L’œuvre était destinée à la chapelle funéraire de Larezio Cherubini à l’église Santa Maria della Scala in Trastevere dont l’ordre des carmes déchaussés était responsable.Si les choix iconographiques peuvent expliquer le refus de l’œuvre, le Caravage effectue aussi un jeu sur le nom de l’ordre en représentant les pieds de la vierge découverts et Baglione suggère que ce détail ait pu être une offense au décorum. L’œuvre fut par la suite acquise par le duc Ferdinand de Gonzague par l’intermédiaire de Rubens (Loire, 1990 : 15). Dans les années 1620, Mancini est le premier à identifier le modèle de la vierge comme une prostituée du Trastevere, Bellori mentionnant par la suite qu’il s’agit d’un cadavre d’une femme noyée (cité dans Askew, 1990 : 50). Todd Olson remarque que le témoignage de Mancini dénote une forte ambivalence envers sa pratique de critique d’art et ses connaissances de l’anatomie humaine. En effet, il est chargé de réaliser des dissections en tant que physicien personnel du pape Urbain VIII et par son rôle de médecin à l’hôpital Santo Spirito in Sassia de Rome où il étudiait principalement les pathologies. Si les corps de criminels peuvent à l’époque être sujets à ce type d’examens post-mortems, Mancini a même l’honneur de disséquer un cardinal romain ce

qui était un privilège pour un médecin bien qu’il s’agissait d’un tabou social (Olson, 2005 : 89). Cette représentation du cadavre suscite ainsi un malaise car en plus Mancini identifie lui-même la prostituée. S’il ne désire pas que le lecteur puisse imaginer qu’il en était un client, son récit traduit une familiarité avec ces femmes issues de milieux socio- économiques inconvenants qu’il fréquente par l’exercice de sa profession (Olson, 2005 : 92). La situation semble provoquer une anxiété profonde chez l’auteur car il avait étudié les cadavres de vierges et de femmes enceintes. Il a ainsi un contact avec le corps féminin en pratiquant une intervention chirurgicale. On ressent donc dans les biographies de l’époque un malaise envers cette représentation naturelle de la mort de la vierge. Si cette dernière n’est pas idéalisée, le Caravage insiste surtout sur l’affect des personnages l’entourant. Le corps est ainsi disposé simplement dans des vêtements contemporains et l’artiste ne dispose pas ses bras en croix ce qui aurait pu être une référence à son enterrement prochain (Askew, 1990 : 69). Les choix iconographiques et formels de cette œuvre favorisent l’inclusion du spectateur dans l’espace sacré ce qui correspond au mysticisme prôné par Saint-Philippe Néri et les réformateurs post-tridentins (Friedlaender, cité par Chorpenning, 1987 : 149).
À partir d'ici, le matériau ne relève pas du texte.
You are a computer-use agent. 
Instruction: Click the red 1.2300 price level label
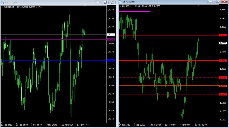tap(223, 35)
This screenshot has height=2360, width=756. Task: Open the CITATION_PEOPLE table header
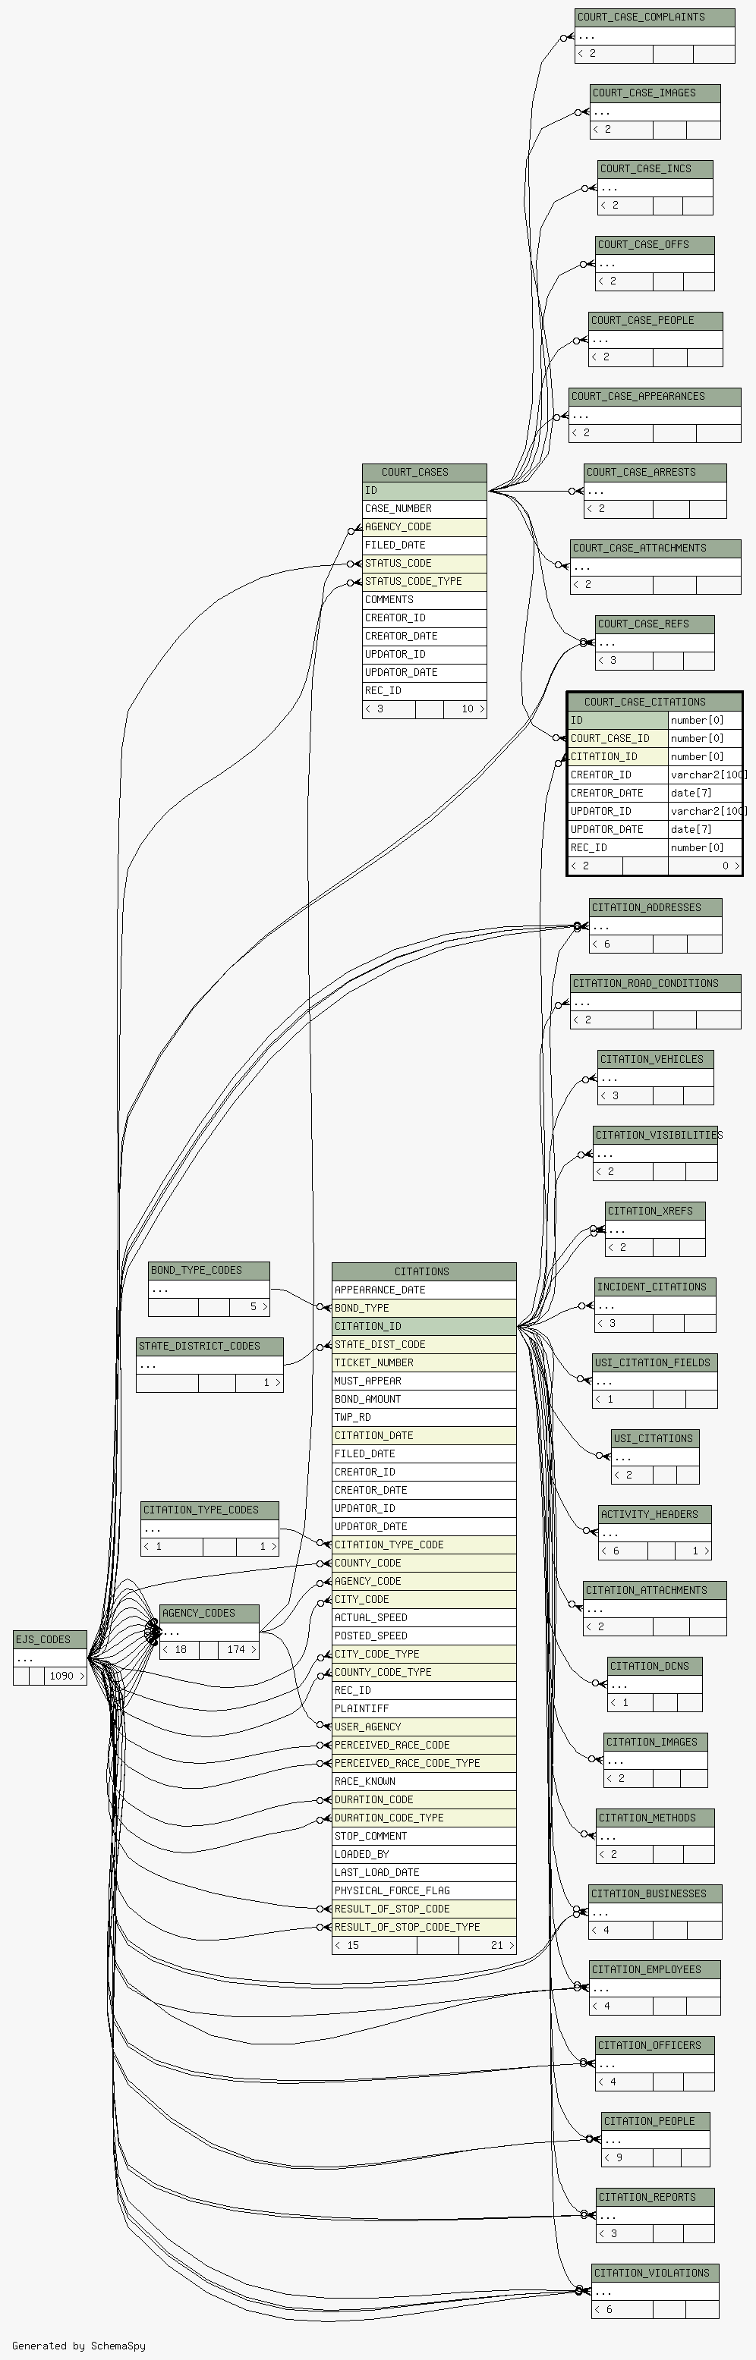coord(655,2122)
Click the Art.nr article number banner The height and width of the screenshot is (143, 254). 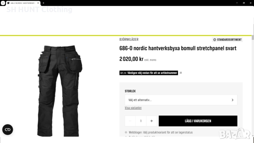(149, 73)
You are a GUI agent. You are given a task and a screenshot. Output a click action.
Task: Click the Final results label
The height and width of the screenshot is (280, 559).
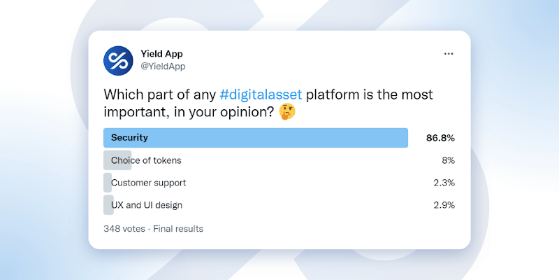tap(178, 229)
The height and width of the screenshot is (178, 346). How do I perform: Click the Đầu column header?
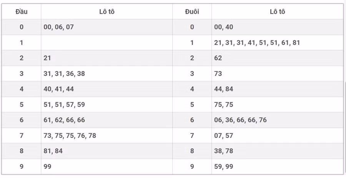[x=22, y=12]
Le côté horrifiant du naturalisme du Caravage l’emporte toutefois ici sur des considérations historiques qui contribuent à expliquer le tableau de manière autre que « sensationnelle ». Cette représentation réaliste du corps humain influence donc la réception des œuvres réalisées suite au meurtre de Tomassoni par la violence de leur l’iconographie.